Source data
-.-.-

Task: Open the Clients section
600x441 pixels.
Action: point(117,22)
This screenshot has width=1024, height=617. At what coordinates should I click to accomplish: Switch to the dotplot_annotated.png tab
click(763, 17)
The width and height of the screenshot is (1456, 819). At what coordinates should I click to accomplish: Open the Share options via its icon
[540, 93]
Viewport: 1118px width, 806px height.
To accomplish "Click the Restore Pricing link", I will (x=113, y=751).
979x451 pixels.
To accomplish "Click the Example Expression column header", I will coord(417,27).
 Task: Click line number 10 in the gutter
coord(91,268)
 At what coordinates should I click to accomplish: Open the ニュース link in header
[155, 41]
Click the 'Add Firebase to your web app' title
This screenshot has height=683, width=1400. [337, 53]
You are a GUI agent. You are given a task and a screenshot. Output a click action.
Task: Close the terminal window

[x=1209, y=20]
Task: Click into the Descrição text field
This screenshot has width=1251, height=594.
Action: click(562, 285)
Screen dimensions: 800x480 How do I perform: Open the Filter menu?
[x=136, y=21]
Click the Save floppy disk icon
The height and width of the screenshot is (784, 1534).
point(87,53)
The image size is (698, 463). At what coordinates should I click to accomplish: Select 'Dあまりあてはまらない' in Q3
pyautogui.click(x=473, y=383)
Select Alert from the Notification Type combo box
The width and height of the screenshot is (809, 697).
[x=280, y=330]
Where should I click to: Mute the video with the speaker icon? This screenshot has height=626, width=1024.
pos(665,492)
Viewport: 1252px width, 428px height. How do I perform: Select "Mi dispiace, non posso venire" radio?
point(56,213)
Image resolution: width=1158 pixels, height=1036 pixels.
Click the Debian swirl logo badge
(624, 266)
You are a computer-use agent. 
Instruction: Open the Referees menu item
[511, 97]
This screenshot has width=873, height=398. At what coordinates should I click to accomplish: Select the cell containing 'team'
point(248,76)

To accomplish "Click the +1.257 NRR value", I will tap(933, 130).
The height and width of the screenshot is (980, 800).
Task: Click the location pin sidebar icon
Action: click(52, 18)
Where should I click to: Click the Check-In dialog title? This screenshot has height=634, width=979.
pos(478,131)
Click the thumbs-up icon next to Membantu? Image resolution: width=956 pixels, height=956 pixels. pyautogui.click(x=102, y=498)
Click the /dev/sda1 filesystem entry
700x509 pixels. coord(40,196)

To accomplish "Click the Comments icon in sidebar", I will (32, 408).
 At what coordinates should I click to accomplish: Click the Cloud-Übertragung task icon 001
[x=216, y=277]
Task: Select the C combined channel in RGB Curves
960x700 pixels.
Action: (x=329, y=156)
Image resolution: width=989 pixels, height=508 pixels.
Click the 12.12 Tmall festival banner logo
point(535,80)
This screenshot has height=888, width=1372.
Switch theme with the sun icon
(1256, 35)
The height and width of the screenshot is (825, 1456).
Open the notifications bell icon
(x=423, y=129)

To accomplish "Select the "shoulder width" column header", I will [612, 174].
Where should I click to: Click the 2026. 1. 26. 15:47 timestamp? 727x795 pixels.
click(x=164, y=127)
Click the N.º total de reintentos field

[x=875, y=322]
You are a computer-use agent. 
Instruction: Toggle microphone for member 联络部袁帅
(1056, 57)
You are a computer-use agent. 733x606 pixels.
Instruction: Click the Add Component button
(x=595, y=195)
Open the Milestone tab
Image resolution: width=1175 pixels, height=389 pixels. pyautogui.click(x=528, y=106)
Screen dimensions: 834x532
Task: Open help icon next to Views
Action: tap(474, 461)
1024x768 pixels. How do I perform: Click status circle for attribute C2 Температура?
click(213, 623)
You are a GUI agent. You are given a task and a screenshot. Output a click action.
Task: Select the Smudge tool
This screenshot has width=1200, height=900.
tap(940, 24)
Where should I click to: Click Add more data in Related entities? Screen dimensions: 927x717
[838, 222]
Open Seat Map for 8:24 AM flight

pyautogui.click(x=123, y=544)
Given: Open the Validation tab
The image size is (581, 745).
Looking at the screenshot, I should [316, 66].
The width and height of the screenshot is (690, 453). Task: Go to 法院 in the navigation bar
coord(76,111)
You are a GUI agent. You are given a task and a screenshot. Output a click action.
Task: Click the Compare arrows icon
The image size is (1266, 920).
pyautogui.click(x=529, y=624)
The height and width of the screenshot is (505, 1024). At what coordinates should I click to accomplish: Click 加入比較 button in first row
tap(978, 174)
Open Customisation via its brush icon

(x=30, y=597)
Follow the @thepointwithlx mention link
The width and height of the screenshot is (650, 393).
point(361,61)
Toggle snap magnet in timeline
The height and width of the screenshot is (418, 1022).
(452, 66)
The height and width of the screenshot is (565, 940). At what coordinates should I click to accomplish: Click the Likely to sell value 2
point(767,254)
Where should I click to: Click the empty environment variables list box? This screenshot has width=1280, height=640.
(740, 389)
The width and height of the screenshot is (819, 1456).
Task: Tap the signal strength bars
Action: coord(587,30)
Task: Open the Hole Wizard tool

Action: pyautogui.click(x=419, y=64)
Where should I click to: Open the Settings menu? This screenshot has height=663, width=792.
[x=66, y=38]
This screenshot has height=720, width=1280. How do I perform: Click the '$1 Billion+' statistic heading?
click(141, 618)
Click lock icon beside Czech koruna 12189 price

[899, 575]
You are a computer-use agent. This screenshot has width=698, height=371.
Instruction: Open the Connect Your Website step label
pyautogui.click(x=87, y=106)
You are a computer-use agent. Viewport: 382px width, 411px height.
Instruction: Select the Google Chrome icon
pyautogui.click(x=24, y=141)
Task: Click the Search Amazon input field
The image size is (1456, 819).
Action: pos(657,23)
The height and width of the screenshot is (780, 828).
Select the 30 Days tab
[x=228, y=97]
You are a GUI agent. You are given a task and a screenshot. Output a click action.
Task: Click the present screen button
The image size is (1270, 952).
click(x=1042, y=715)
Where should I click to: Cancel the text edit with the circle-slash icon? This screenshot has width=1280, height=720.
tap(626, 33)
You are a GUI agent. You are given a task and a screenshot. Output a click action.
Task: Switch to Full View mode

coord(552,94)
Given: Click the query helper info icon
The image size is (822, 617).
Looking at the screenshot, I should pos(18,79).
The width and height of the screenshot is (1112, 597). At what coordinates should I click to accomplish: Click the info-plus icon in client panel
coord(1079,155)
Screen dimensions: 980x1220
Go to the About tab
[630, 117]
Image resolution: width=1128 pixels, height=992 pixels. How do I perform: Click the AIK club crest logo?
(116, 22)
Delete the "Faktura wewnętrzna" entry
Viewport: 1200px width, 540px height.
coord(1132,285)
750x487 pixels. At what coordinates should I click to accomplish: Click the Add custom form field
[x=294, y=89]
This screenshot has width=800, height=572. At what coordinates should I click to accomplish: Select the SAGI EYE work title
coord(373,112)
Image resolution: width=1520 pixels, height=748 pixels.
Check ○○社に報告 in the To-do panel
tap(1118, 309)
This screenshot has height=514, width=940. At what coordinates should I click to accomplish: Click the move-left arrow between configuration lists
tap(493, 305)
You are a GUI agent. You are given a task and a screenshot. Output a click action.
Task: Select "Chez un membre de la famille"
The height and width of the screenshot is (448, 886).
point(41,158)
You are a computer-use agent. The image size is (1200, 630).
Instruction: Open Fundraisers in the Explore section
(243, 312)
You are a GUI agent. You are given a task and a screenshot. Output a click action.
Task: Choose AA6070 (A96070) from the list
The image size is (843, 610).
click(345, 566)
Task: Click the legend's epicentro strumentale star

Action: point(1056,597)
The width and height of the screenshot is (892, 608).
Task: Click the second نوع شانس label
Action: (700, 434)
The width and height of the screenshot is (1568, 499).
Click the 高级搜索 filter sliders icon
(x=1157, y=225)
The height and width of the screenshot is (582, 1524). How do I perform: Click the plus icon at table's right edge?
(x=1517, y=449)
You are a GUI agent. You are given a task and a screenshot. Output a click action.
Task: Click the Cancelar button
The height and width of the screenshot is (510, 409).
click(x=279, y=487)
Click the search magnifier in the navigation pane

-.-.-

EXERCISE INSTRUCTIONS - Scan the data above and copy every line with "column" in it.

WORKED SOLUTION -
To accomplish "Click the Example Expression column header", I will coord(417,27).
To accomplish "Select the "shoulder width" column header", I will [612, 174].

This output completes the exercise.